For restaurants, one of the strengths of the market is that Malaysia has a “huge consumer base and a youthful population,” Lyerly says. An adjustment the burger chain made was to take out all pork products and ensure the restaurants conform to the local culture.
“For foodservice companies, being a halal-certified restaurant is a must,” he says. Halal refers not only to food, but “any object or action which is permissible to use or engage in accordance with Islamic law,” according to Wikipedia. As it applies to restaurants, meat must come from an approved halal supplier who slaughters the animals by a prescribed method.
In deference to the local palate, Carl’s expanded its menu to include more chicken options and adjusted the flavor profile to be spicier.
Sourcing is not a problem for its operation, he contends, because when CKE goes into a foreign market, it makes significant investments in the supply chain.
Another change for the chain was in their advertising. In the U.S., Carl’s Jr. is known for its racy ads featuring the likes of Paris Hilton and Sports Illustrated swimsuit model, Kate Upton.

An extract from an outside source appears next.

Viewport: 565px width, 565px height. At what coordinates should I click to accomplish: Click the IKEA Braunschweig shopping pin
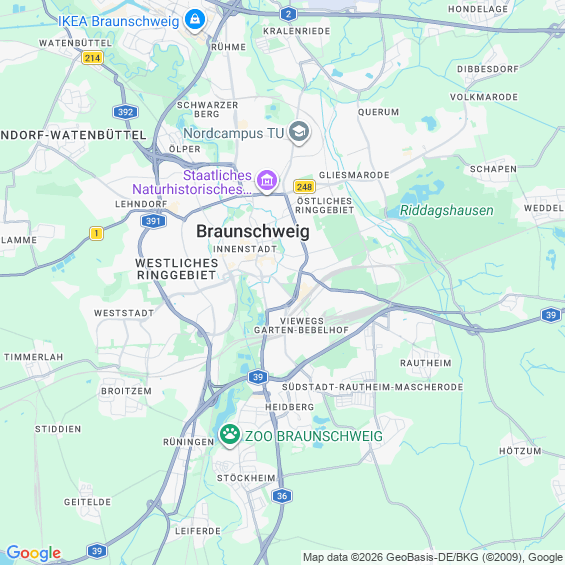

Malaysia, however, has some of the strictest censorship laws in the world. Carl’s ads there still have an edgy and irreverent feel to them, Lyerly says—”youthful people hanging out,” with the sex-appeal edited out.
“We like to tie in with celebrities in local markets,” he says. In nearby Indonesia, for instance, they’ve teamed up with a supermodel with her own televised food show.
While the chain will still target young, hungry men in Malaysia, Lyerly says the female demographic is very important in the QSR environment. “Women are economically and socially active (in Southeast Asia and the Middle East) and are often early adapters,” he points out.
Carls Jr., which was fortunate to be ahead of the curve of bringing premium burgers to this area of the world, enjoys the benefits of being first in. Connecting with and engaging customers via social media also has worked well there, he says: “It’s a tremendous platform for promoting the brand and connecting with consumers. It’s especially important when you don’t have the penetration for broadcast media.”
Sweets are on the radar here, which is why two U.S. brands, Dunkin’ Donuts and Krispy Kreme, compete with a local brand, Big Apple Donut, and an Indonesian import, J Co.
Here, too, chains make concessions to the local tastes. On Krispy Kreme Malaysia’s Facebook page, a post about new taste profiles for Malaysia Day in late August included cardamom sugar donuts and coconut with hibiscus jam. In September a lunch offer was a tuna or egg salad sandwich where the “bun” was a sliced glazed donut. The price was RM 7.90 (US$2.46) for the sandwich and a glazed donut to “balance out the savory.”